PAUL VILLINSKI has created studio and large-scale artworks for more than three decades. Villinski was born in York, Maine, USA, in 1960, son of an Air Force navigator. He has lived and worked in New York City since 1982. A scenic route through the educational system included stops at Phillips Exeter Academy and the Massachusetts College of Art, and a BFA with honors from the Cooper Union for the Advancement of Science and Art in 1984. He lives with his partner, the painter Amy Park, and their son, Lark, in their studios in Long Island City, NY.
His work has been included in numerous exhibitions nationally. A mid-career retrospective, "Farther," is currently on view at The Taubman Museum of Art in Roanoke, VA, through July, 2018. Recent solo exhibitions include "Paul Villinski: Burst" at the McNay Art Museum in San Antonio, TX and "Passage: A Special Installation," at the Blanton Museum, University of Texas, Austin. Recent group shows include "Material Transformations" at the Montgomery Museum of Art, Montgomery, AL; "Re: Collection," at the Museum of Arts and Design, New York, NY; "Making Mends," at the Bellevue Museum of Arts, Bellevue, WA; and "Prospect .1," an international Biennial in New Orleans, LA. "Emergency Response Studio," a FEMA trailer transformed into an off-the-grid mobile artist's studio, was the subject of a solo exhibition at Rice University Art Gallery, Houston, TX; the exhibition also travelled to Ballroom Marfa, in Marfa, TX; Wesleyan University's Zilkha Gallery, Middletown, CT; and the trailer was featured in the New Museum's "Festival of Ideas for the New City", in New York, NY.

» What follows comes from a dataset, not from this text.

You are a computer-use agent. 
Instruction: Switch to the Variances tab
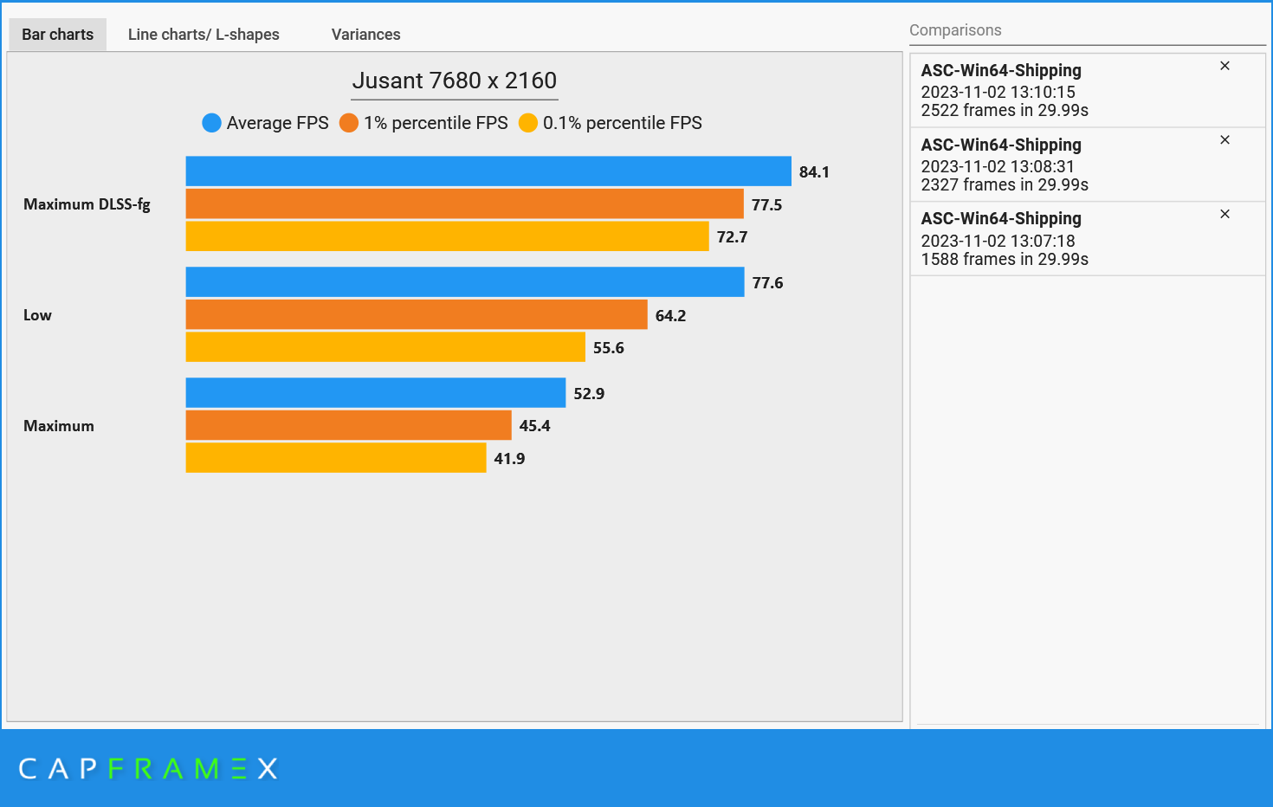(x=365, y=34)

Villinski's work is widely collected, including major public works created by commission. "SkyCycles," three full-scale "flying bicycles" was installed at "Ocean Breeze," a new Parks and Recreation Track and Field facility, through the New York City Percent for Art Program. The City of New Haven Percent for Art Program commissioned "Dreamdesk," a flying school desk with 18' wingspan which was installed at the entrance to the East Rock Magnet School in 2014. Permanent collections include the National Soaring Museum, Elmira, NY; the Museum of Arts and Design, NY; the New Orleans Museum of Art, LA; the Virginia Museum of Fine Art, Richmond, VA; Miami International Airport; the Museum of Contemporary Art, Jacksonville, FL; and the University of Michigan Mott Children's and Von Voitlander Women's Hospital, Ann Arbor, MI. Corporate collections include Fidelity Investments; Microsoft; Progressive Insurance; the Cleveland Clinic; ADP; McCann Erickson International; New York Life; Ritz-Carlton and many others. He has been a recipient of a National Endowment for the Arts grant, and has been an Artist-in-Residence at the Serenbe Institute, GA; Socrates Sculpture Park, NY; the Millay Colony, NY; the Ucross Foundation, WY; the Djerassi Foundation, CA; and the Villa Montalvo Arts Center, CA. He is represented in New York by Morgan Lehman Gallery; in New Orleans by Jonathan Ferrara Gallery; in Jackson Hole, Wyoming by Tayloe Piggot Gallery; and in Palm Desert, California, by Austin Art Projects.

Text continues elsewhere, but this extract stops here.